Since CommandBox commands don't have a "standard input", the output of the previous command is passed into the second command as its first parameter. In this instance, the
grep command's first parameter is called
input so it receives the value returned by the
cat command. The
"find me" text becomes the second parameter-- in this case,
There is nothing special about a parameter that can received piped input. In fact, any command can receive piped input for its first parameter. The following commands all accomplish the same thing.
coldbox create app "My App"
echo "My App" | coldbox create app
echo "My App" > appName.txt cat appName.txt | coldbox create app
This allows you to get creative by combining commands together like so:
package set name="hello world" package show name | sed s/hello/goodbye/
This takes a package name and replaces some text on output. One benefit is that Windows users don't have a native
sed command in their OS, but those commands inside a CommandBox Recipe will execute consistently on any machine.

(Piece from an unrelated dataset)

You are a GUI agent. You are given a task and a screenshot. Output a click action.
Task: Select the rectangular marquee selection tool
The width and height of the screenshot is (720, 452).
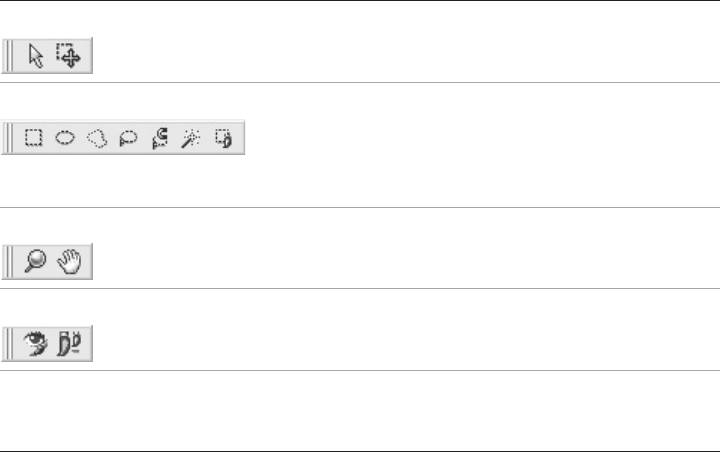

What if you aren't using the interactive shell and you want to pipe into CommandBox from your OS's native shell? This is also supported, and as long as there is a command specified, the piped input will become the first parameter as before.
C:\> echo coldbox | box install C:\> echo reverse('this is a test') | box repl
If you pipe text directly into the box executable with no command specified in the parameters, each line of your piped text will be read from the standard input as a command.